Hasegawa Tōhaku, «Los pinos» (panel derecho)

 

Según la interpretación del idealismo alemán desde los tiempos de Kant, la percepción de la belleza es un placer des­ligado del propio ego, tal como leemos en la Crítica del Juicio (1,1, Analítica de lo Bello, 5). Es un placer vivenciado de forma instantánea: un momento en el que uno olvida, desin­teresadamente, cuanto sea ventaja o desventaja, ganancia o pérdida para sí mismo. En japonés lo expresamos con la pa­labra mu-ga, no-yo, salir de sí, éxtasis. Esta vivencia de estar fuera de sí es elemento esencial de la percepción de la belle­za. Si falta este aspecto, no se da la percepción de lo bello, cualquiera que sea la clase de placer que se experimente.
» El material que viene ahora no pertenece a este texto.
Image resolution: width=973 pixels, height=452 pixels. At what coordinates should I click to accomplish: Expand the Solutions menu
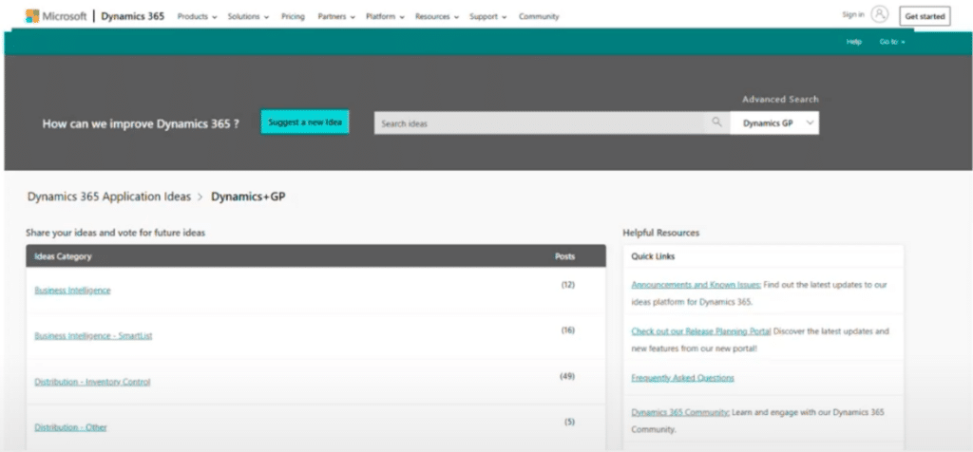(x=248, y=16)
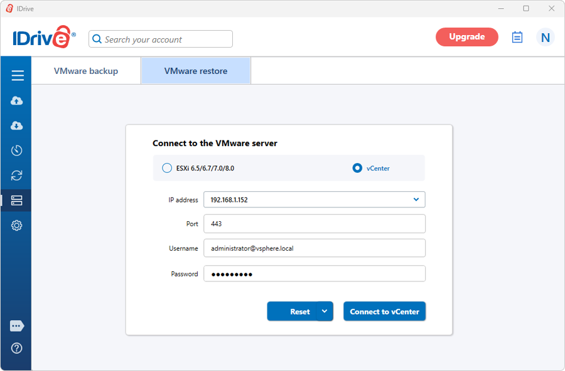Viewport: 565px width, 371px height.
Task: Open the hamburger menu in sidebar
Action: 18,75

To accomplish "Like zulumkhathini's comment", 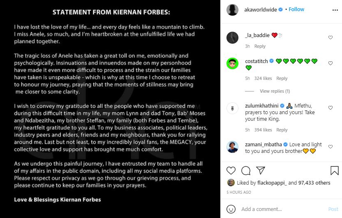I will (x=330, y=108).
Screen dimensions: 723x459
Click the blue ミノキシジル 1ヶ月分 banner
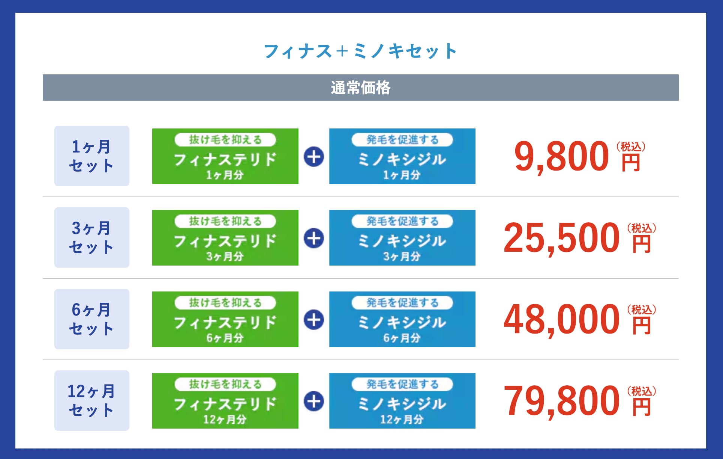(402, 156)
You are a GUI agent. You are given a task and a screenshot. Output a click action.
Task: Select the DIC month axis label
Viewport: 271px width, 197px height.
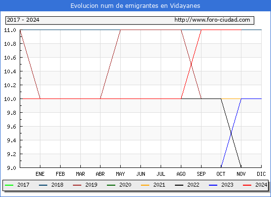click(261, 174)
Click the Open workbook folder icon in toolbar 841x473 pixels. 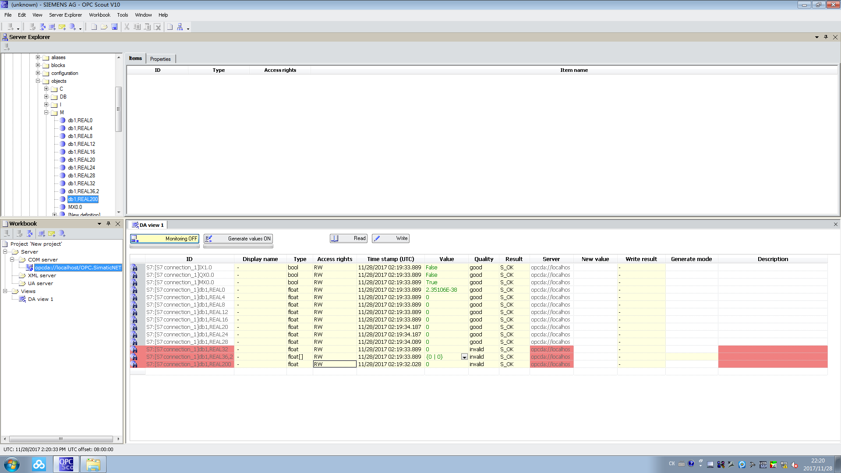pyautogui.click(x=104, y=27)
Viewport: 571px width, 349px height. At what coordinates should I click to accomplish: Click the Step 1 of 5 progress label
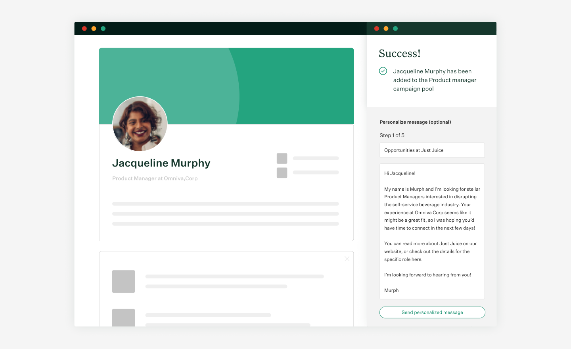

Según la interpretación del idealismo alemán desde los tiempos de Kant, la percepción de la belleza es un placer des­ligado del propio ego

Hace siglos, el escritor clásico Minamoto Akimoto (1000-1047) acuñó en frase compendiosa su deseo de «disfrutar el placer del exiliado que contempla la luna, aun sin haber sido condenado al exilio por ningún crimen». Expresa atinada­mente lo que acabamos de decir sobre la belleza. Por muy genial que sea un artista, si su corazón es tacaño, jamás lle­gará a ser un reconocido maestro. Por contraste, cuando esta­mos liberados del más mínimo apego a pensar en nosotros mismos, no sólo el placer da lugar a que se perciba la belle­za, sino que hasta lo que era originariamente desagradable se transforma por completo y puede convertirse en placer esté­tico. Así, es posible experimentar hondamente un placer es­tético cada vez mayor al leer un poema triste, que engendra sentimientos de odio o pena ante lo horrible o la desgracia. Una persona de nobles sentimientos, no sólo alejada del mun­danal ruido, sino ajena a cualquier pensamiento de interés egoísta, alcanza una cima desde la que se divisa la vida ente­ra como fuente de belleza. Así reza el conocido poema: «El lugar por donde pasea la persona virtuosa / se disfruta siempre como un paisaje delicioso.»

«El lugar por donde pasea la persona virtuosa / se disfruta siempre como un paisaje delicioso.»

Por tanto, si deseamos alcanzar una percepción auténtica de la belleza, es preciso que afrontemos la realidad desde un estado anímico de mu-ga, es decir, fuera de sí. La percepción de la belleza mana de esta fuente, que es su condición esen­cial: lo que llamamos la «inspiración divina» del arte.

Hasegawa Tōhaku, «Los pinos» (panel dizuierdo)

 

Entendiendo la percepción de la belleza como acabamos de describir, nos preguntamos: ¿Cómo se origina? ¿A qué llamamos belleza? Todo el mundo está de acuerdo en que be­lleza y verdad coinciden: la belleza se presenta como reali­dad ideal. Mas, como escribía Baumgarten, en sus Meditationes (1735), en la línea de la escuela de Leibniz, la verdad y los ideales que constituyen el fundamento de la belleza no deberían identificarse con la verdad y los ideales lógicos. De lo contrario, un mapa de anatomía ocuparía el lugar más al­to en la escala artística, lo que resultaría ridículo.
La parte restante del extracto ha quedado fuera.